Tive um outro tio que era o oposto do irmão. Reclamador ininterrupto do viver. Agressivo. Causador de fraturas na alma da própria mãe. Nunca me esqueço de um dia em que ele voltou exultante de uma caça mostrando o animal defunto entre as mãos. Eu fechei os olhos, e ele gritou comigo temendo que minha compaixão pelo morto se transformasse em ausência de masculinidade. Saí da sala e fui brincar com Princesa, uma cadelinha de rua, adotada pela casa. Tio João sorriu para mim e contou histórias bonitas de homens valentes que amavam a natureza.
Os dois irmãos praticamente não se falavam. Tio João virou um homem importante. Enricou sem perder a humildade. Ajudava a cidade inteira. Era advogado e dividia a sua clientela entre os que podiam e os que não podiam pagar. Seus júris eram memoráveis. Leve nos ditos e certeiro na defesa incondicional da verdade. Explicou muitas vezes os riscos da mentira, da desonestidade. Minha avó, sorria com a alma pelas conquistas do filho. Do outro, ela rezava. Um dia haveria de vir um milagre e ele se consertar. O milagre nunca veio. E eu, depois de crescido, nunca quis conviver com esse tio. Viveu de mulher em mulher os discursos toscos dos machistas. Era racista também. E inventava histórias para justificar a injustificável superioridade de raças. Brigou nas profissões que abraçou e só não morreu na indigência porque o irmão, a quem tanto criticou, cuidou dele no final.
Ontem, tive um dissabor. Nada muito diferente dos dissabores que enfrentam os irmãos meus de humanidade que vivem no deserto dos pensamentos dos outros. Fui atacado por discordar de quem concorda com os discursos de ódio, fui atacado por não acatar os que desferem preconceitos. Confesso que a surpresa me deixou esvaziado de vontades. Pensei um pouco. Lembrei do meu tio. Imitei sua gentileza sem desdizer as minhas crenças. Sou dos que creem que as valentias forçadas nos forçam a demitir a razão. Sou um homem de afetos. Gosto dos encontros e aprendo com os diferentes.
Sou também músico. Ouço no piano, no som que construo, no dedilhar da minha alma, as almas da humanidade inteira. Os compositores que se foram moram em mim e moram nas canções. Os livros que leio, também. E também as lembranças. Não autorizo ninguém a sujar de arrogâncias meu dia. Polidez jamais será sinônimo de fraqueza.

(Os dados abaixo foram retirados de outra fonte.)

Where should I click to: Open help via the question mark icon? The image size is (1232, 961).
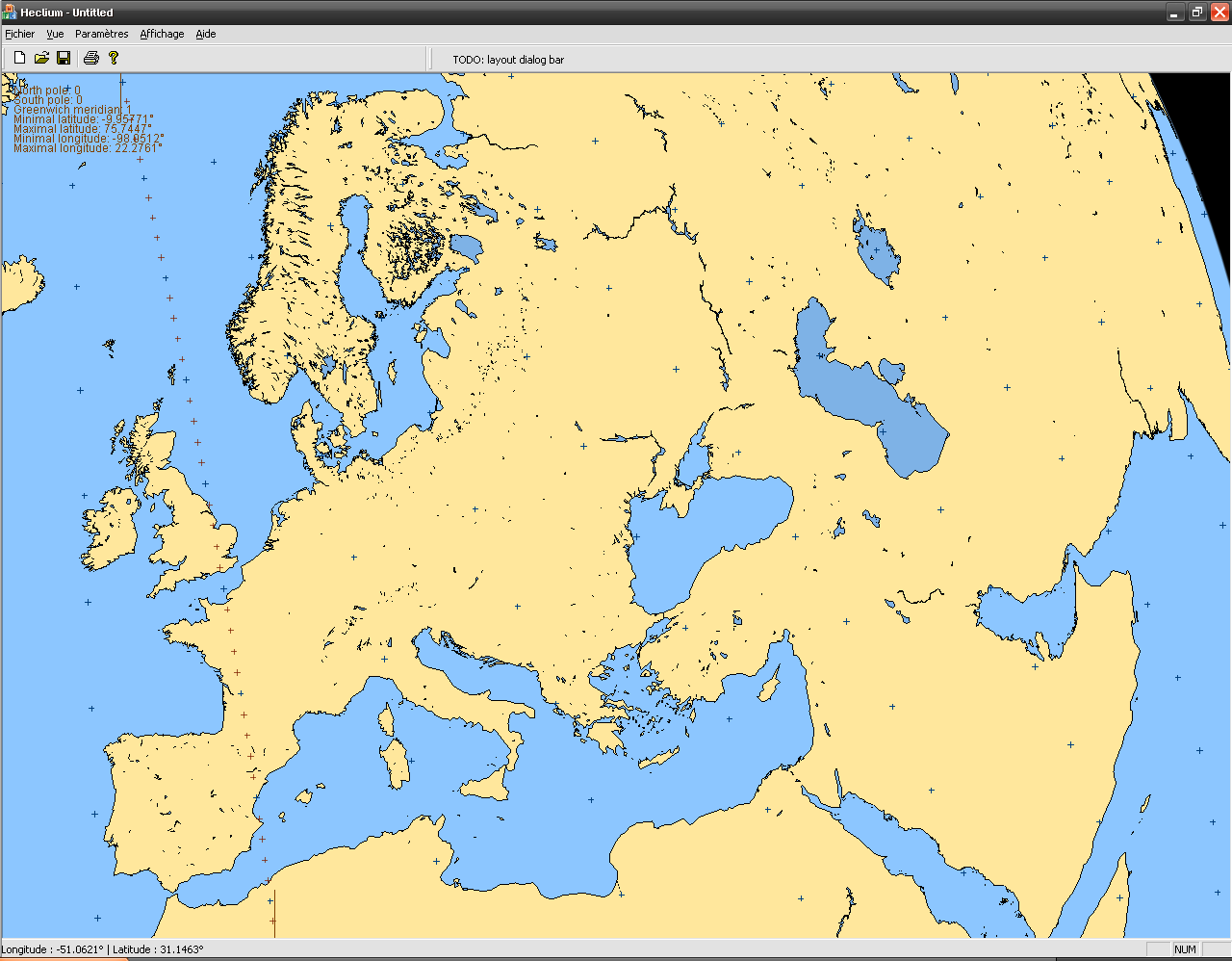[114, 59]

Depois de encerrada a contenda, voltei para casa. O sol desse início de primavera era convidador de contemplações. Era quase o final do dia. O vermelho que pintava o céu explicava que o amanhecer não demoraria muito para convidar uma outra esperança a viver comigo. No fórum onde atuo como juiz, aceito a responsabilidade de diminuir as injustiças do mundo. Não quero jamais esquecer a razão que me fez, um dia, escolher a magistratura. Cada caso que decido sofro o sofrimento necessário para não permitir que o erro destrua a vida de alguém. Já ouvi desistências de amigos meus, descrentes de alguma mudança. "A mudança sou eu", respondo em cada caso que devolvo, à casa da felicidade, o que morava na rua da injustiça.

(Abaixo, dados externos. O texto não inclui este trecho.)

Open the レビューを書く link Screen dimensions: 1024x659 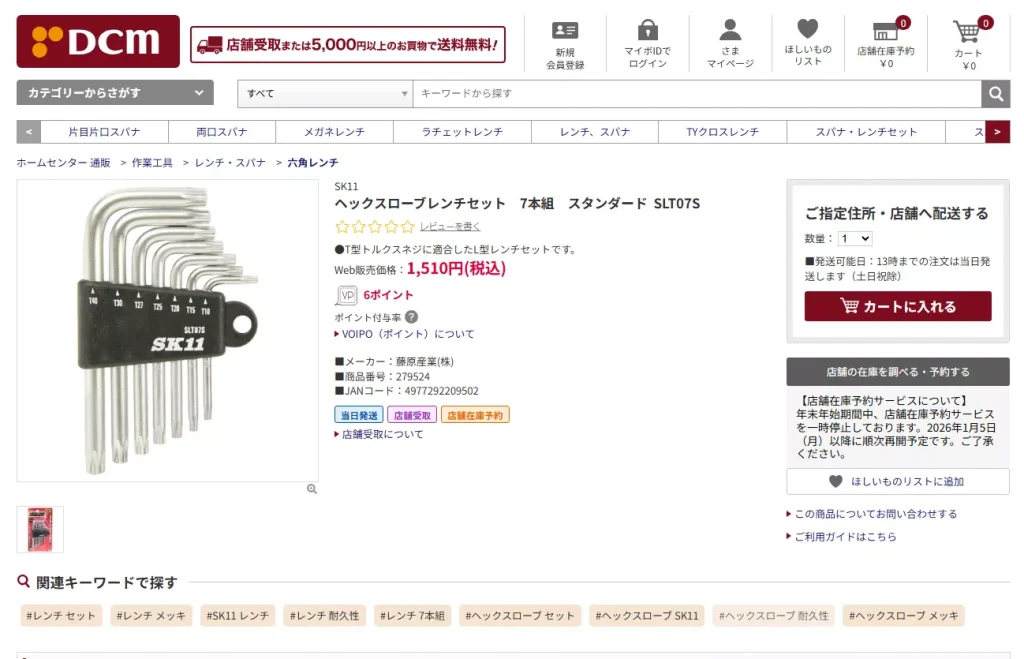[x=449, y=226]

Chegando em casa, sentei ao piano e toquei uma música que meu tio gostava. Enquanto isso, recebi o beijo da mulher que eu amo e dos meus dois filhos, gêmeos, um se chama João e o outro José, o nome do meu pai. Meus filhos explicam para mim, desde os inícios, que o amor não tem fim. Feiuras no cotidiano? Não, definitivamente não permanecem.